Amazon Autos is an online vehicle marketplace integrated directly into Amazon.com, allowing customers to search new car inventory from participating dealerships, configure financing options, and complete a binding purchase agreement without visiting a showroom. The vehicle is then picked up at the selling dealership. The model differs from fully online car retailers like Carvana — which handle inventory directly and deliver vehicles — by keeping dealerships as the physical fulfillment partner. This approach reduces Amazon's capital requirements and avoids the regulatory complexities of operating as a licensed dealer in 50 states, while giving it access to the inventory breadth that franchise dealerships provide.

The expansion from Hyundai to six brands (adding Kia, Mazda, Subaru, Chevrolet, and Jeep) substantially increases the addressable inventory on the platform. Hyundai and Kia together represent a significant volume of US vehicle sales; adding Chevrolet brings the largest US automotive brand by volume into the Amazon ecosystem. Amazon's broader retail expansion strategy has consistently moved into high-consideration purchase categories — appliances, furniture, grocery — where the research-to-purchase journey benefits from Amazon's search, review, and payment infrastructure.

Why Automakers and Dealers Are Participating

For automakers, Amazon Autos offers access to the most visited retail destination in the US — a distribution channel that reaches car buyers earlier in their research process than traditional dealership advertising. For dealerships, participation provides a customer acquisition channel without requiring the dealership to build its own digital sales infrastructure. The Amazon model preserves dealer relationships rather than disintermediating them, which is why the program has attracted willing partners rather than facing the dealer resistance that confronted Tesla's direct sales model and Carvana's dealer-free approach.
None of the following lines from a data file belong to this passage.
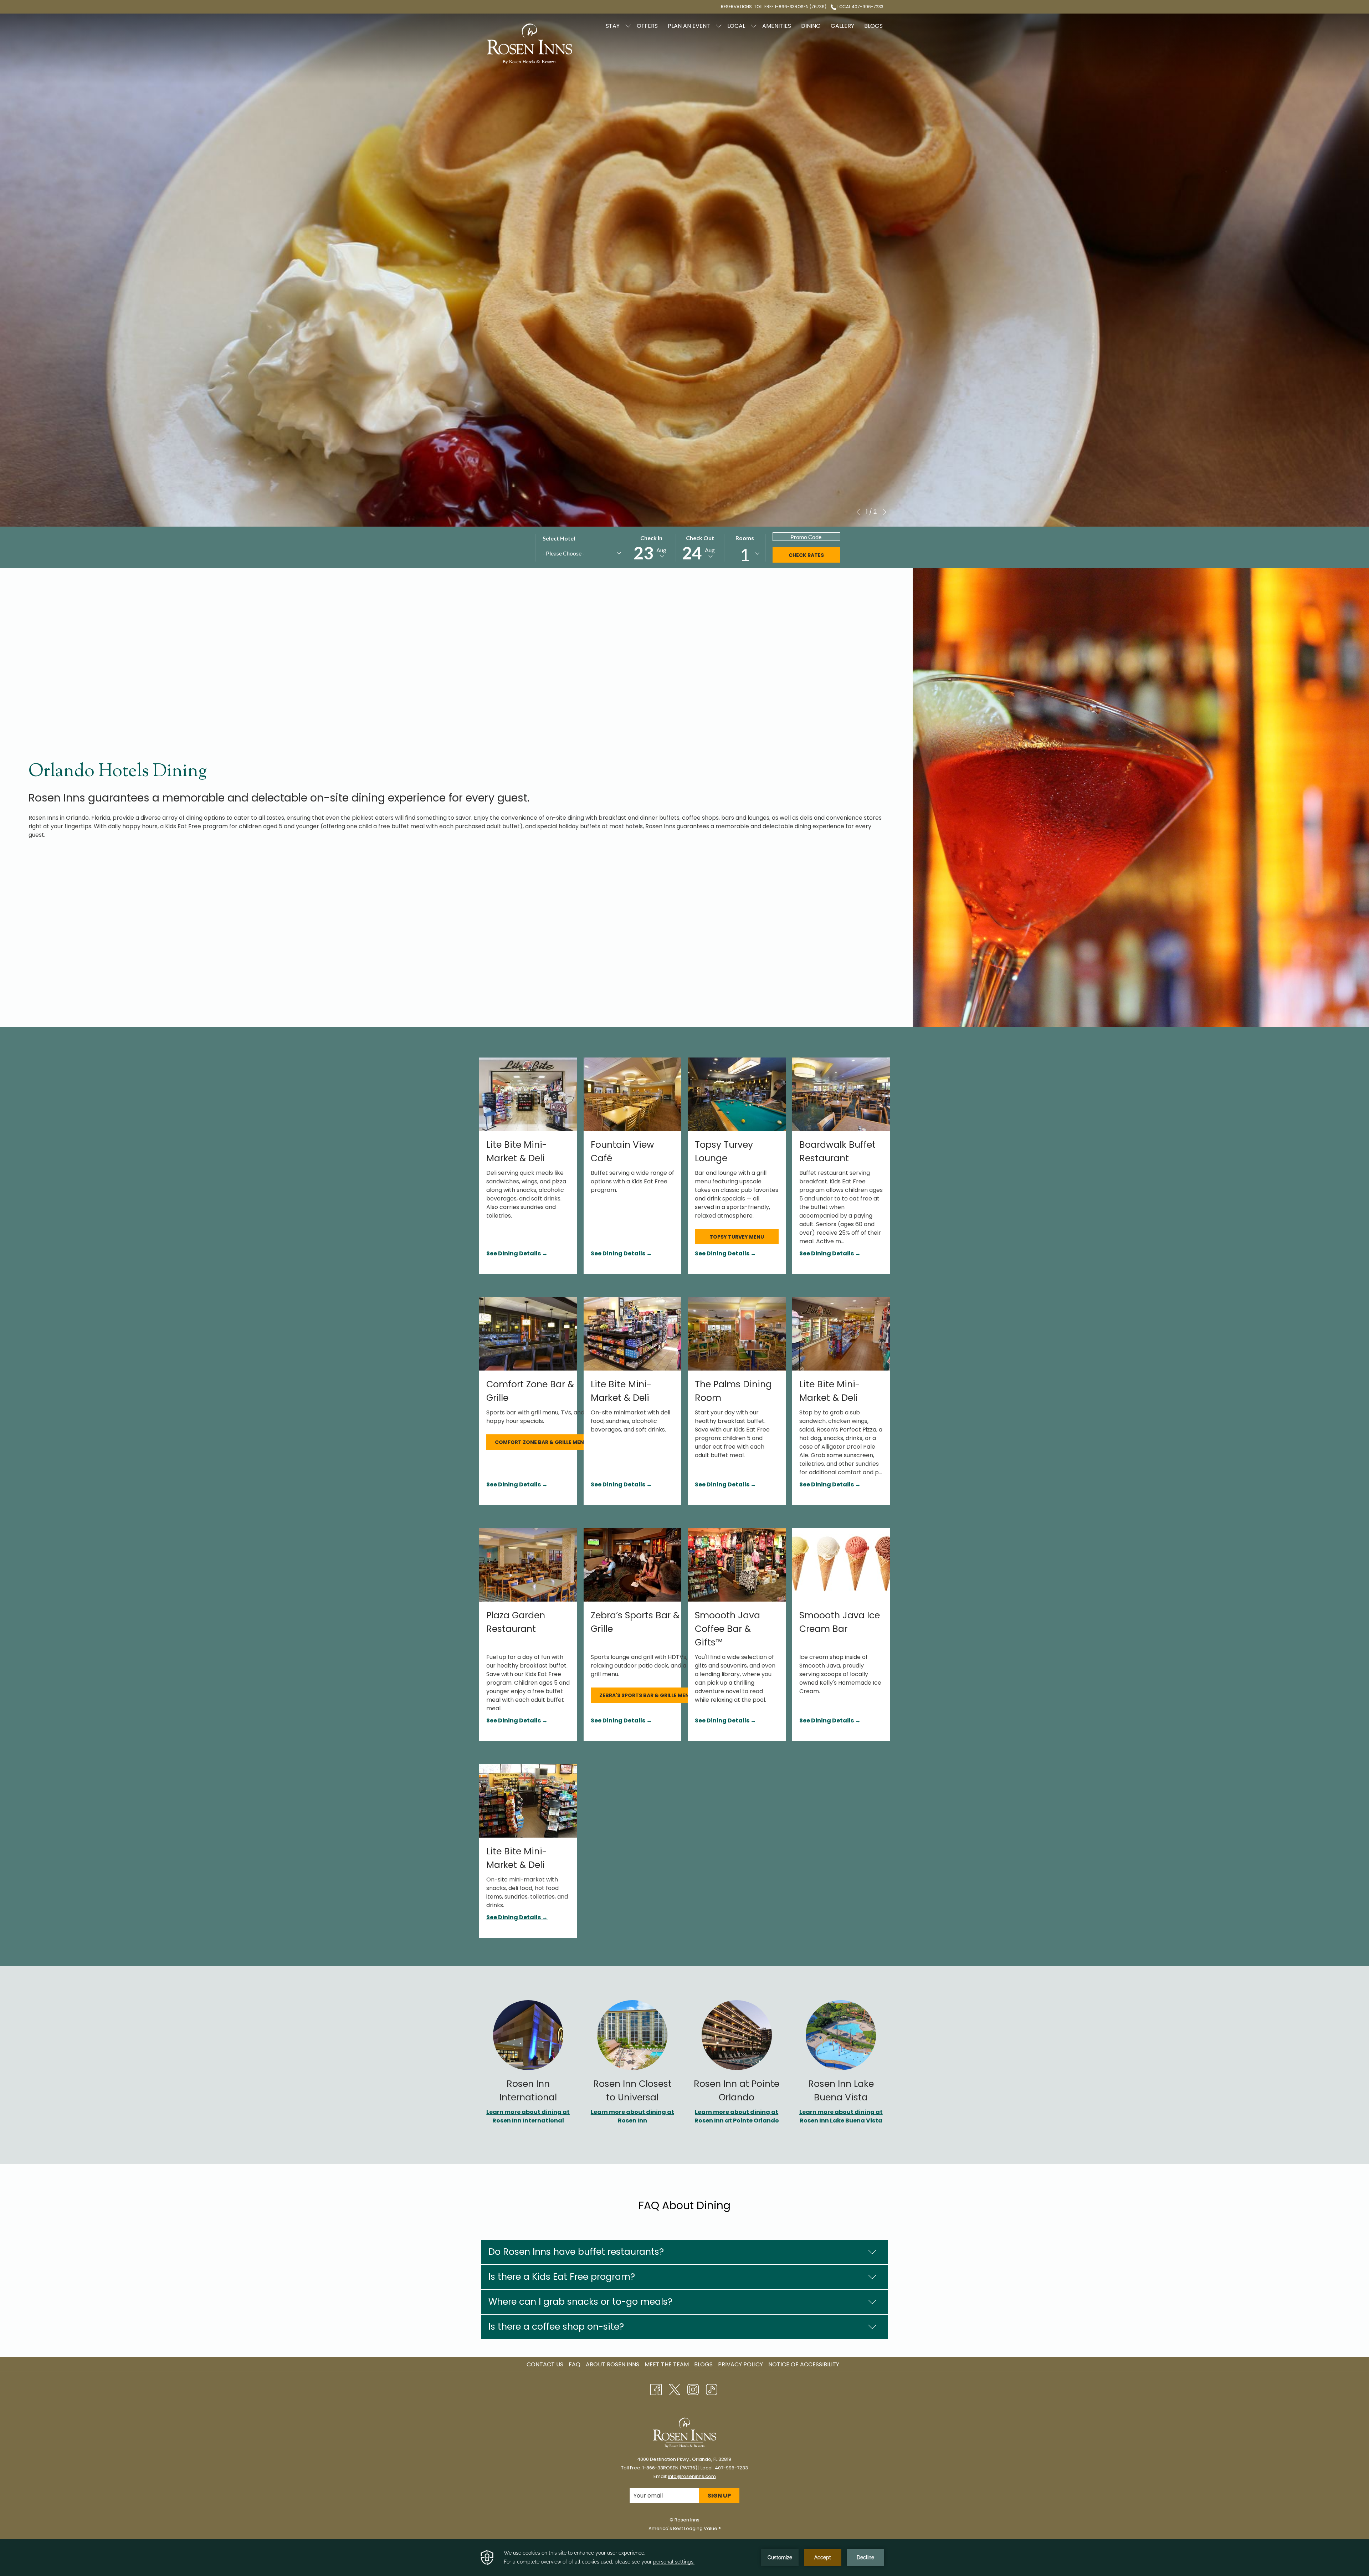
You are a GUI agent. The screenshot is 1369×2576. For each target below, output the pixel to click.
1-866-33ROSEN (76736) (669, 2467)
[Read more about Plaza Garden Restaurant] (528, 1565)
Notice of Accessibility (803, 2364)
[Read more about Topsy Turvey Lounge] (737, 1094)
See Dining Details (514, 1253)
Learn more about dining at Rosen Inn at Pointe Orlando (736, 2116)
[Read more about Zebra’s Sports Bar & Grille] (633, 1565)
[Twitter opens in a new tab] (674, 2389)
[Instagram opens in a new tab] (693, 2389)
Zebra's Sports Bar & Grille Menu (646, 1695)
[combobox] (581, 554)
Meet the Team (667, 2364)
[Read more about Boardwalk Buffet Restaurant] (841, 1094)
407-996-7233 (731, 2467)
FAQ (574, 2364)
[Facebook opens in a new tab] (656, 2389)
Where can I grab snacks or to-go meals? (580, 2301)
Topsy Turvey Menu (736, 1236)
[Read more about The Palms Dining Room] (737, 1334)
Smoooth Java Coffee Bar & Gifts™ (727, 1629)
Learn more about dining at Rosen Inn (632, 2116)
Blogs (703, 2364)
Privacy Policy (740, 2364)
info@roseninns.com (692, 2476)
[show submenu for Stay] (628, 26)
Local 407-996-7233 (859, 7)
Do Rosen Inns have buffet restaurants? (576, 2251)
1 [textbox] (745, 554)
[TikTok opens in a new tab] (711, 2389)
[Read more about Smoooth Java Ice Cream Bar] (841, 1565)
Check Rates (806, 555)
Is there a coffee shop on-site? (556, 2326)
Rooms (744, 537)
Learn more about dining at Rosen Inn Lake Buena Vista (841, 2116)
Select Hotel (559, 538)
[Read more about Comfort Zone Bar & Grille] (528, 1334)
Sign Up (719, 2496)
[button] (651, 548)
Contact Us (545, 2364)
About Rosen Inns (612, 2364)
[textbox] (576, 553)
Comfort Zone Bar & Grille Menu (541, 1442)
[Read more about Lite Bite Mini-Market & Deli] (528, 1094)
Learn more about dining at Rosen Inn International (528, 2116)
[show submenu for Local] (753, 26)
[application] (684, 2557)
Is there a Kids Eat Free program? (561, 2276)
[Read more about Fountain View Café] (633, 1094)
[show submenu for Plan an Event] (718, 26)
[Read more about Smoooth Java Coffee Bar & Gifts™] (737, 1565)
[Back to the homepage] (529, 44)
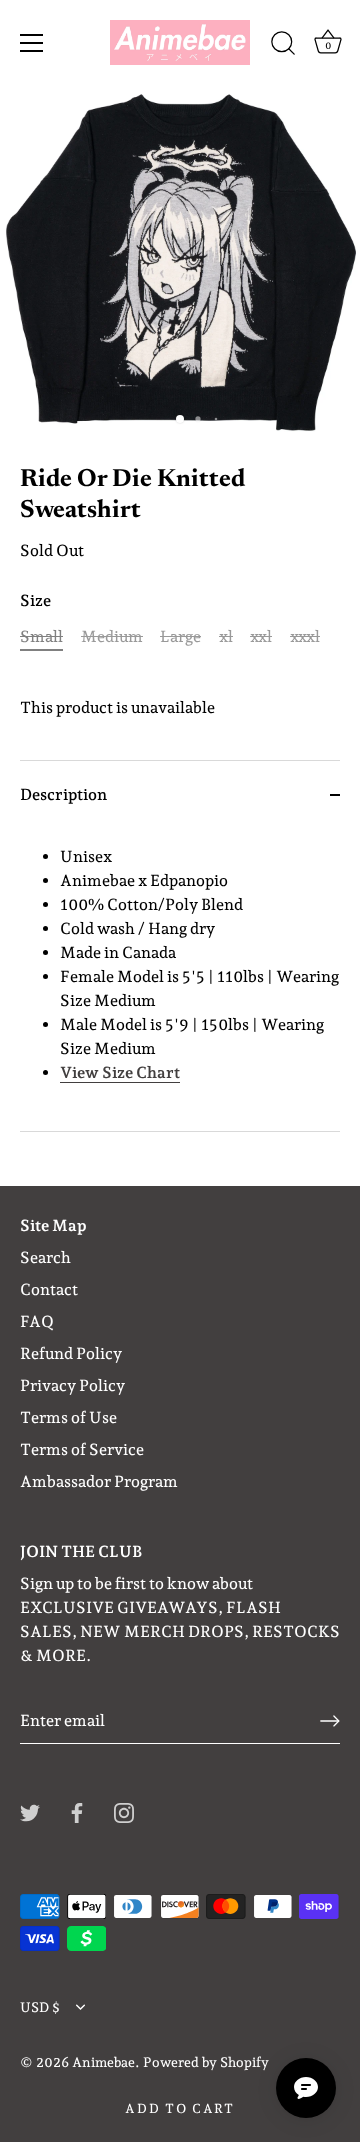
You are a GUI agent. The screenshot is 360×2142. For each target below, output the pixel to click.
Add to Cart (180, 2108)
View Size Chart (120, 1072)
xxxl (305, 636)
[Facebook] (77, 1811)
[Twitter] (30, 1811)
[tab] (180, 980)
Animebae (103, 2062)
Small (41, 636)
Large (180, 636)
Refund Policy (71, 1353)
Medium (112, 636)
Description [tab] (63, 794)
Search (45, 1257)
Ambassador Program (99, 1481)
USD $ (40, 2007)
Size (35, 600)
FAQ (37, 1321)
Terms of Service (82, 1449)
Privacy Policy (72, 1385)
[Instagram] (124, 1811)
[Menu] (32, 43)
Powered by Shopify (206, 2062)
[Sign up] (330, 1721)
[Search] (283, 46)
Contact (49, 1289)
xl (226, 636)
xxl (261, 636)
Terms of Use (68, 1417)
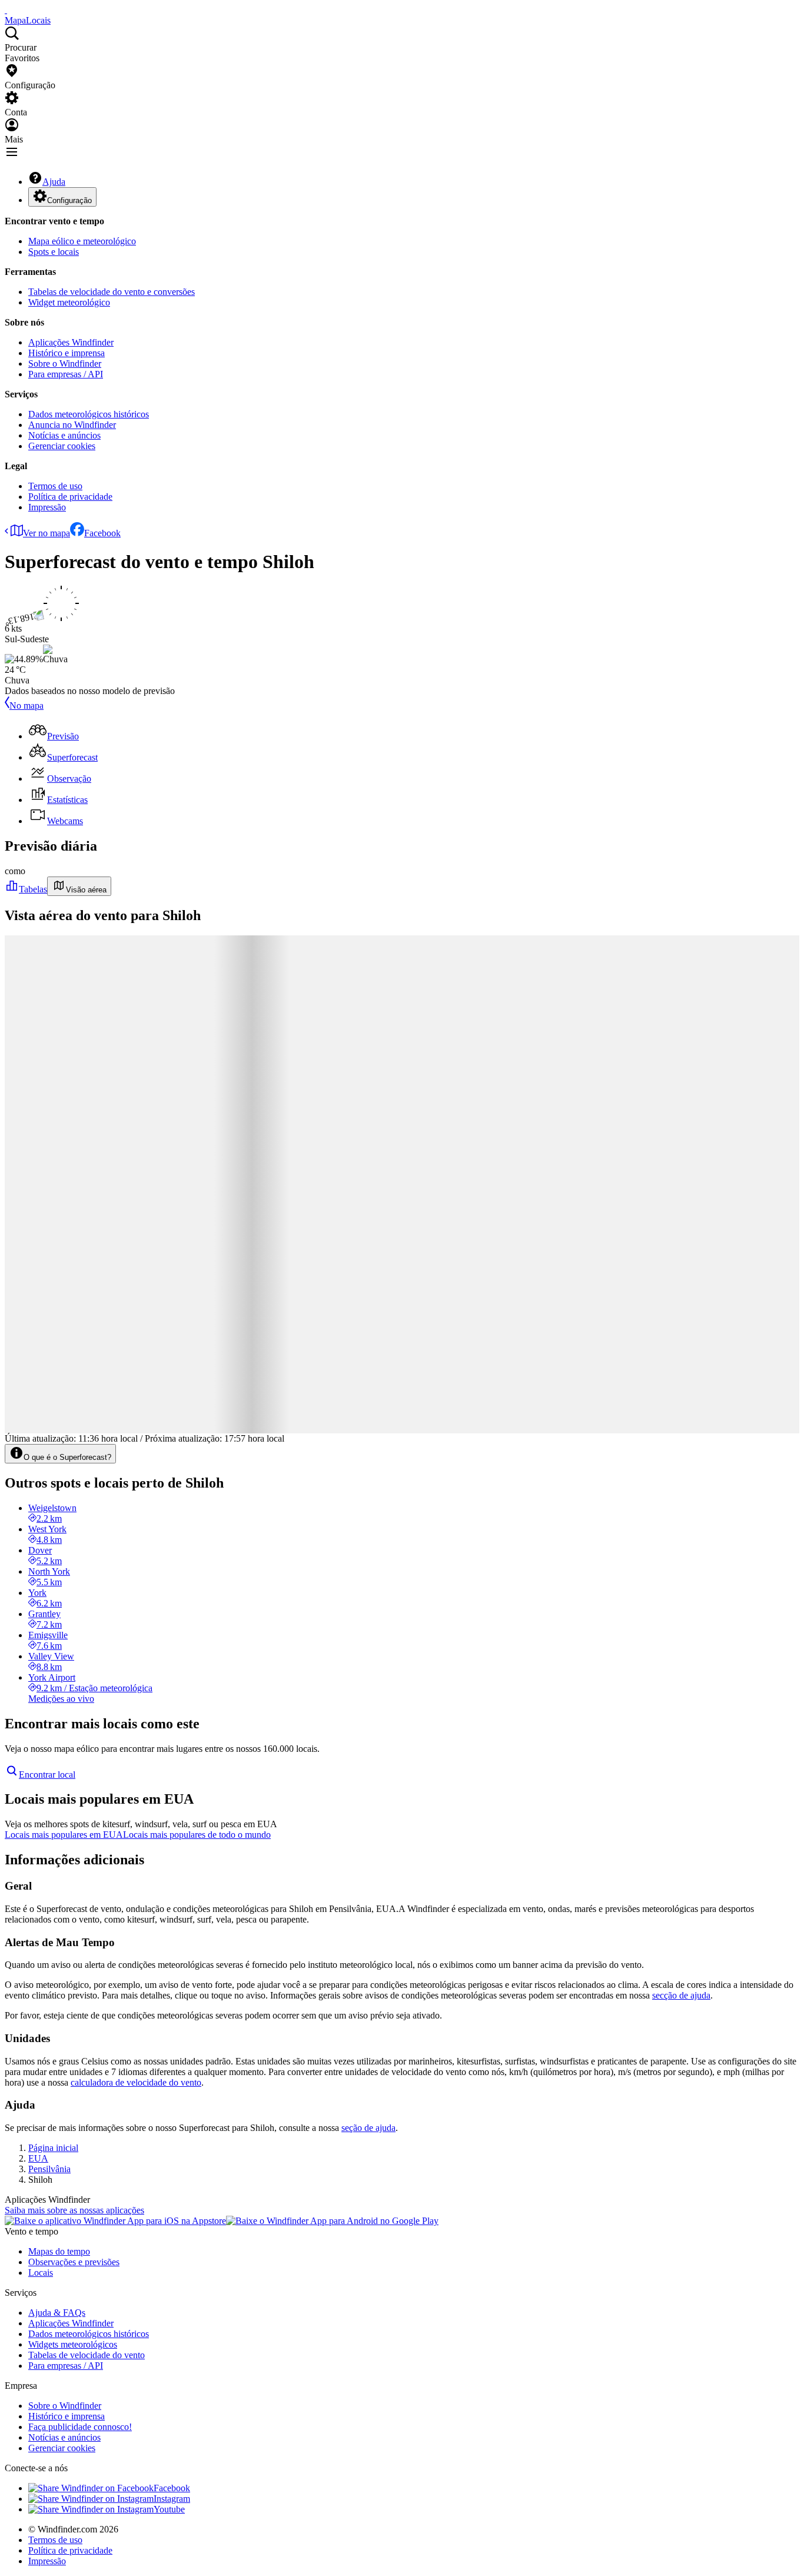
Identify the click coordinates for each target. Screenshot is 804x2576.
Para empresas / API (65, 374)
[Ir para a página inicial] (6, 10)
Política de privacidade (70, 497)
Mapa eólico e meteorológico (82, 241)
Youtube (169, 2509)
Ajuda (53, 182)
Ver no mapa (46, 533)
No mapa (26, 706)
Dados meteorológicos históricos (88, 414)
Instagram (172, 2499)
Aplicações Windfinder (71, 342)
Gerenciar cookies (61, 446)
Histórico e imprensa (66, 353)
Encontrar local (47, 1775)
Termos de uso (55, 486)
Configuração (69, 200)
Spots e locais (53, 252)
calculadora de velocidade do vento (136, 2082)
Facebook (102, 533)
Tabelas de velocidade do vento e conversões (111, 292)
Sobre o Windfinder (64, 363)
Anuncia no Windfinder (72, 425)
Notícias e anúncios (64, 435)
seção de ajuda (368, 2128)
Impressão (47, 507)
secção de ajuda (681, 1995)
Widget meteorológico (69, 302)
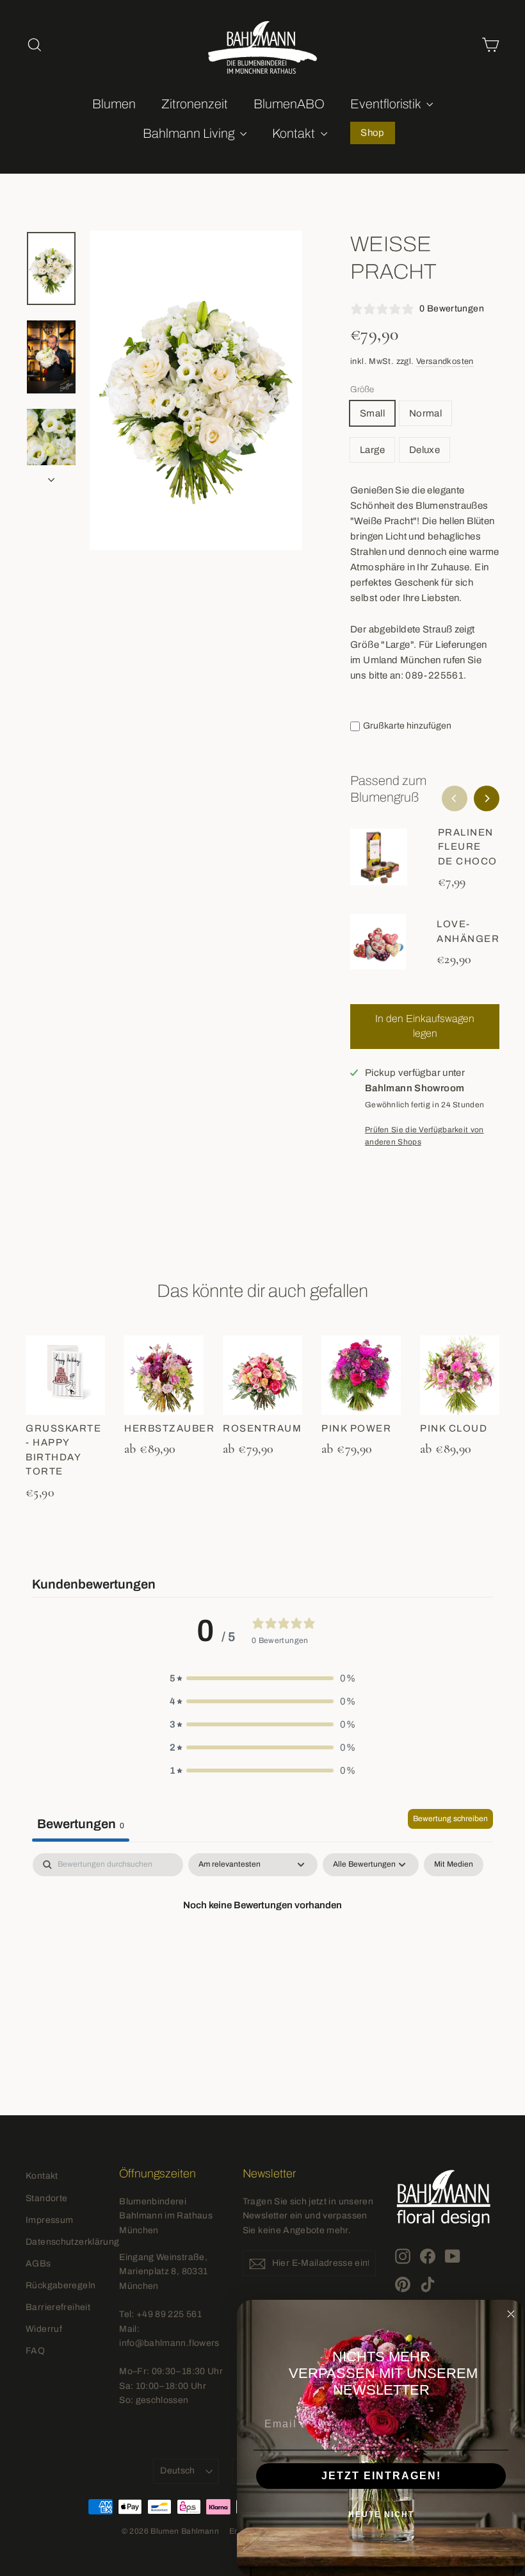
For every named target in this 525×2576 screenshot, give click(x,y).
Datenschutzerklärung (63, 2242)
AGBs (38, 2263)
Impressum (49, 2220)
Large (372, 450)
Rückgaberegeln (60, 2285)
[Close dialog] (511, 2314)
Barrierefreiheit (58, 2307)
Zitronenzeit (194, 104)
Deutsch (177, 2470)
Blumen (114, 104)
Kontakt (295, 133)
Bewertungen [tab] (80, 1824)
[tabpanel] (262, 1949)
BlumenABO (289, 104)
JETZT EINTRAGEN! (381, 2475)
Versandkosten (445, 361)
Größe (362, 389)
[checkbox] (453, 1864)
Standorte (46, 2198)
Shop (372, 133)
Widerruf (44, 2329)
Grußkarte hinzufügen (407, 726)
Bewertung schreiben (450, 1818)
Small (372, 413)
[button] (262, 1678)
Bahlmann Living (190, 133)
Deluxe (424, 450)
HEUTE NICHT (381, 2514)
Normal (425, 413)
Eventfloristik (386, 104)
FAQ (35, 2351)
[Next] (486, 798)
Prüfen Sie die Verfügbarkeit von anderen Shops (424, 1135)
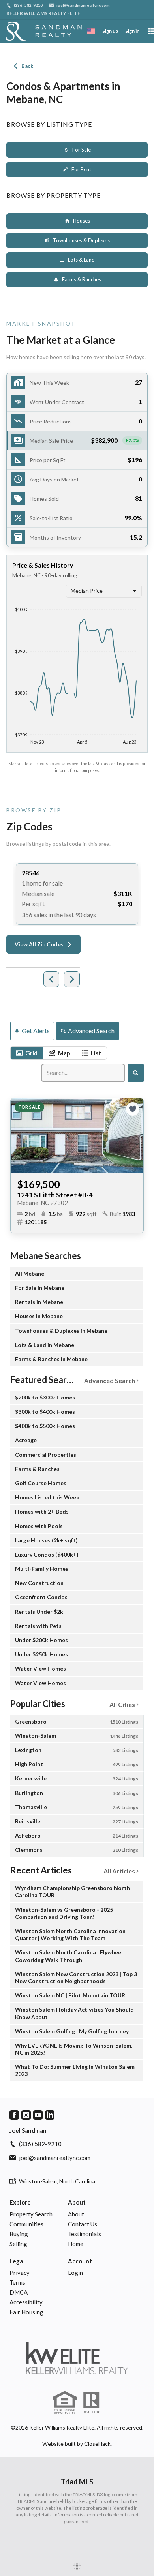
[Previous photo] (20, 1135)
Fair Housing (26, 2312)
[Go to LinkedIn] (49, 2115)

Frequently Asked Questions

What brands are available on Amazon Autos?

Amazon Autos now offers vehicles from Hyundai, Kia, Mazda, Subaru, Chevrolet, and Jeep across 130+ US cities, following the service's expansion beyond its Hyundai-exclusive launch.

Can you buy a car completely online through Amazon?

Amazon Autos allows customers to complete the purchase transaction online, but vehicle pickup occurs at the selling dealership. It is not a home-delivery model like Carvana.

How does Amazon Autos make money?

Amazon earns fees from participating dealerships for leads and completed transactions generated through the platform, similar to its marketplace model in other retail categories.

The Bottom Line

Amazon Autos' quiet expansion from one brand to six, across 130+ cities, is the company executing its typical playbook: launch with a single partner, prove the model, then scale to category coverage. Automobiles represent the largest single retail category in the US by dollar volume — a market that Amazon has been unable to meaningfully participate in due to the complexity of the purchase transaction and the regulatory framework protecting franchise dealerships. The dealer-preserving model may be the key that unlocks the automotive category for Amazon in a way that previous direct-to-consumer vehicle marketplace attempts could not achieve.